Does making America great include scaring away foreign tourists? It looks as if hundreds of thousands of global travelers are not putting Trump’s America first on their travel itineraries:
Overall, the 15.8 million international tourists during the first quarter were down 4%, or 697,791 visitors. The decline represented nearly $2.7 billion in reduced spending, according to an estimate by Tourism Economics of Wayne, Pa., which analyzes travel data widely used in the industry [Bart Jansen, “Commerce: International Tourism to U.S. Dips by 700,000,” USA Today, 2017.09.06].
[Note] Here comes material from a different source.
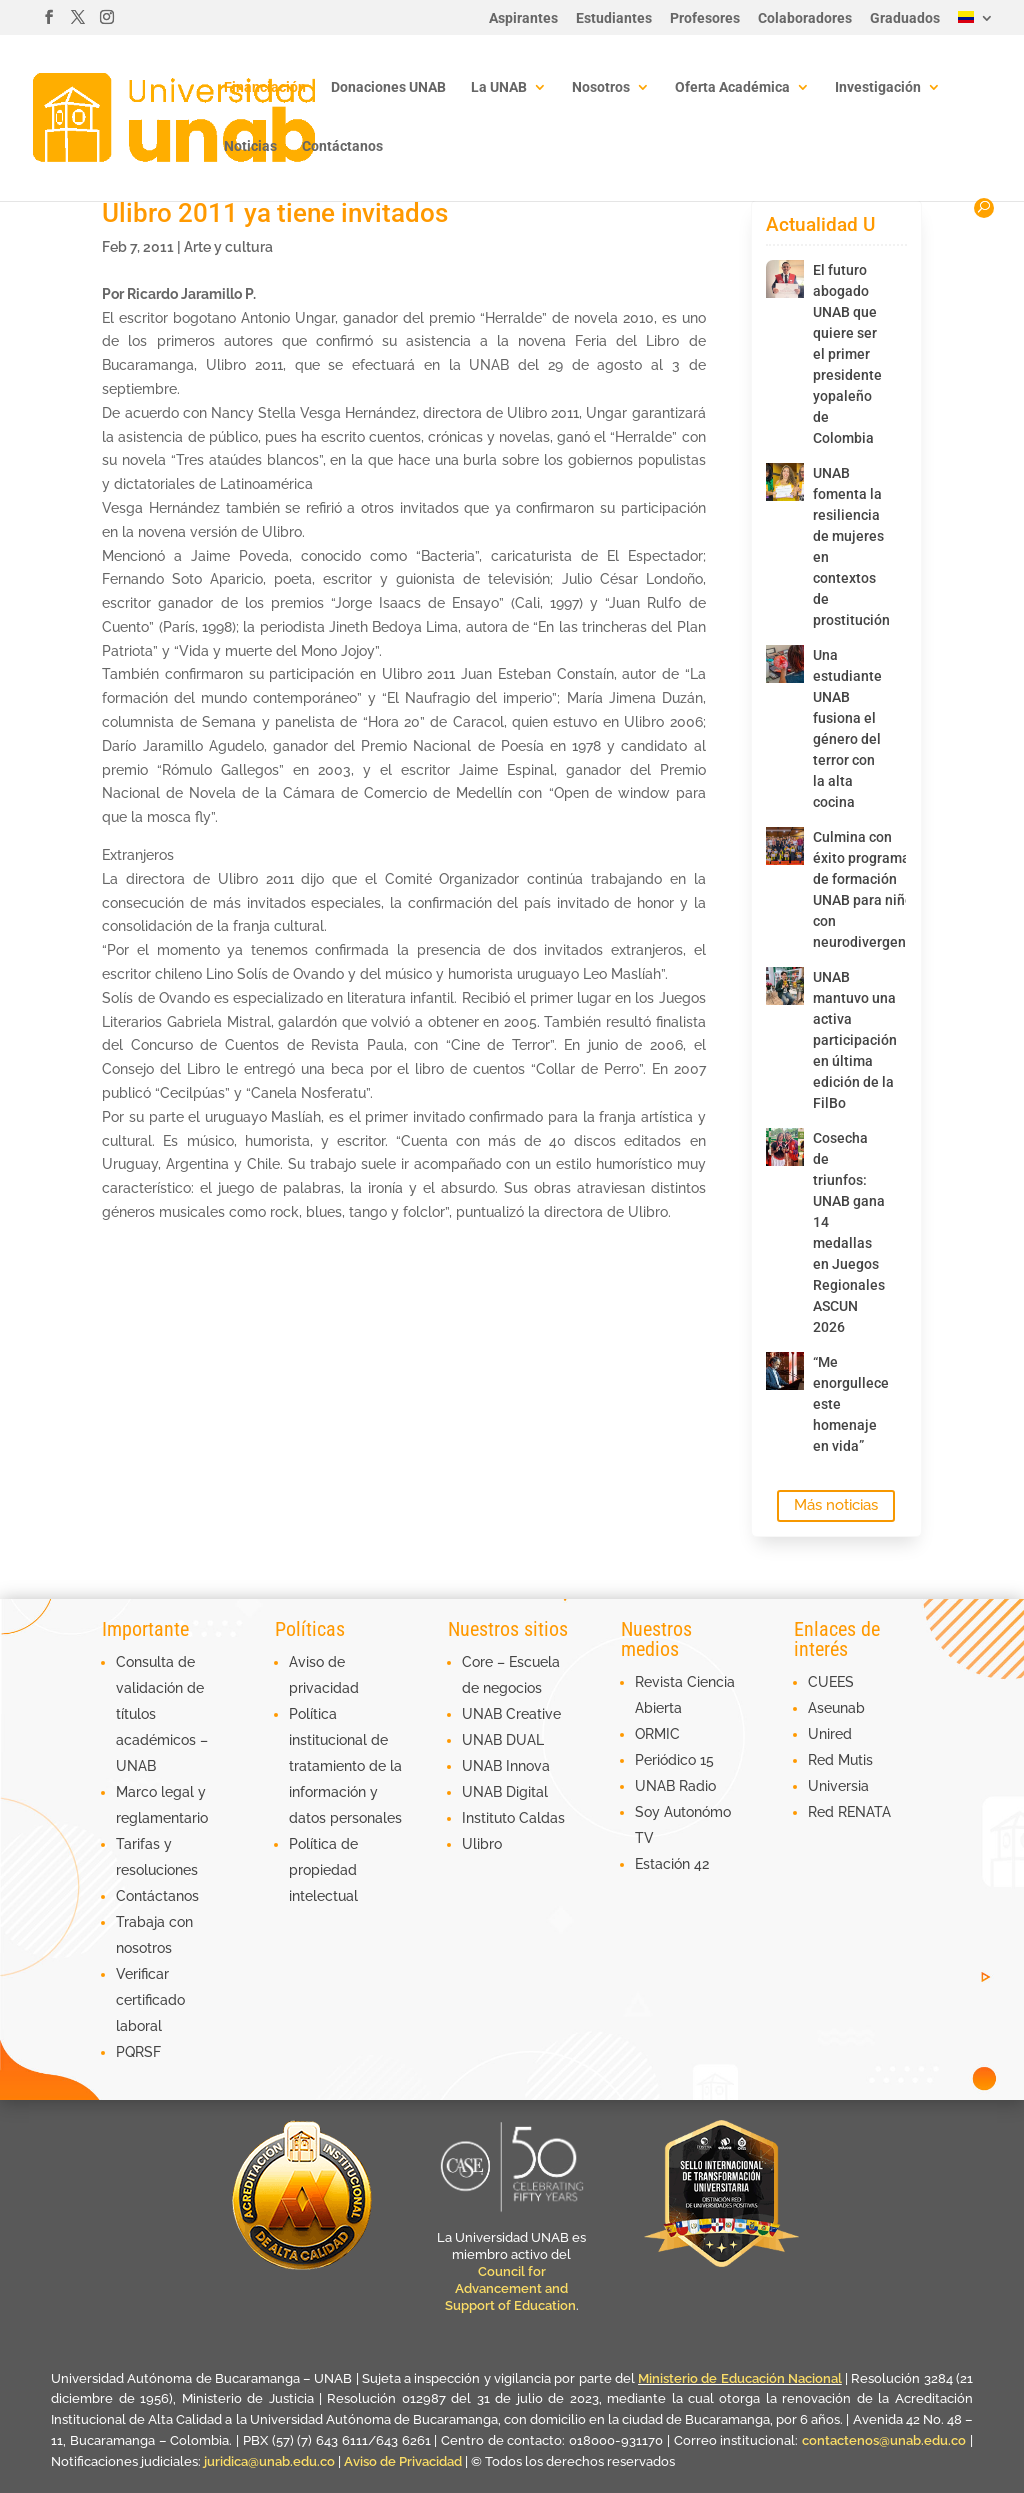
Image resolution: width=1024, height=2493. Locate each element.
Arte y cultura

Data from the Commerce Department’s National Travel and Tourism Office show that visits from Canada were up 5.1% in the first quarter of 2017 (ah, those good neighbors the Canadians, coming south to bring us some sympathy and poutine), but visits from Mexico dropped 7.1% and visits from the rest of the world dropped 7.8%. The growth in Canadian visits declined each month, from 8.7% in January to 4.9% in February to 2.6% in March.
The decline in foreign tourists coming to America does not correspond with any larger global travel slump. Elsewhere, international tourism is enjoying a strong year:
International tourist numbers grew 6.4 percent in the first half of 2017, the strongest half-year figures in seven years, with Mediterranean destinations posting double-digit growth, the UN World Tourism Organisation said Thursday.
The number of international tourists surged to around 598 million between January and June, some 36 million more than during the same period last year, the Madrid-based United Nations body said in a statement.
…Southern and Mediterranean Europe saw a 12-percent rise in international visitors, North Africa posted a 16-percent rise and the Middle East recorded an increase of 8.9 percent.
Tourist arrivals overall in Europe, the world’s most-visited region, grew 7.7 percent.
Africa saw a 7.6-percent rise in visitor numbers, while Asia and the Pacific posted 5.7-percent growth.
International arrivals in the Americas were up 3.0 percent in the first half of the year.
Growth was solid in South America, up by 6.0 percent, while North America saw just 2.0 percent growth as a decrease in arrivals in the United States offset robust results for Canada and Mexico [“World Tourism Numbers Post Biggest First-Half Rise Since 2010: UN,” AFP via Yahoo News, 2017.09.07].
The rest of the world gains while America loses? That’s not my kind of American greatness. Let’s get our global tourism mojo back!